WORK ITEM -
Would you copy each line of the data below that has "will"?

EXTRACTED RECORDS -
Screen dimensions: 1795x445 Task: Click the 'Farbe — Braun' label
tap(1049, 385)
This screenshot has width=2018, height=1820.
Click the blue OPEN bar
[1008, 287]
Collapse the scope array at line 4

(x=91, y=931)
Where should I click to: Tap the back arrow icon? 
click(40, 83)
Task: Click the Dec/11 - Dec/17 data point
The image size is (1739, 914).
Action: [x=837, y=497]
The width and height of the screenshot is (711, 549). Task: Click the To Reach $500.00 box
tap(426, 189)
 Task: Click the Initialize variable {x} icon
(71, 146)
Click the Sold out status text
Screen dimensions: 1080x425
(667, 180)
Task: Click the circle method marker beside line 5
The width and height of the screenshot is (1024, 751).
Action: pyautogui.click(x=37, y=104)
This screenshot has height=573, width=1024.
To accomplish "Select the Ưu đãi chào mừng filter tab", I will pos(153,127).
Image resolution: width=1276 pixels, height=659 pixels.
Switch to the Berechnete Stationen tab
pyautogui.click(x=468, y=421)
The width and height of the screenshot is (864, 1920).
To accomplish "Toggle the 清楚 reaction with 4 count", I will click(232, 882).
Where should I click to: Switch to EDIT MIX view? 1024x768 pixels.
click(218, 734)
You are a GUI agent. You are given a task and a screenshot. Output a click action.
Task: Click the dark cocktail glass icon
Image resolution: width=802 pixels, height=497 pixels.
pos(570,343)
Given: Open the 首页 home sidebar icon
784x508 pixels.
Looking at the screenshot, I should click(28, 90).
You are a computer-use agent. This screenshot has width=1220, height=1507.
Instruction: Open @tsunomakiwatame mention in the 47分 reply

TASK ANSWER -
To accomplish "Select the Ưu đãi chào mừng filter tab", I will pos(153,127).
To accomplish "Toggle the 清楚 reaction with 4 count", I will click(232, 882).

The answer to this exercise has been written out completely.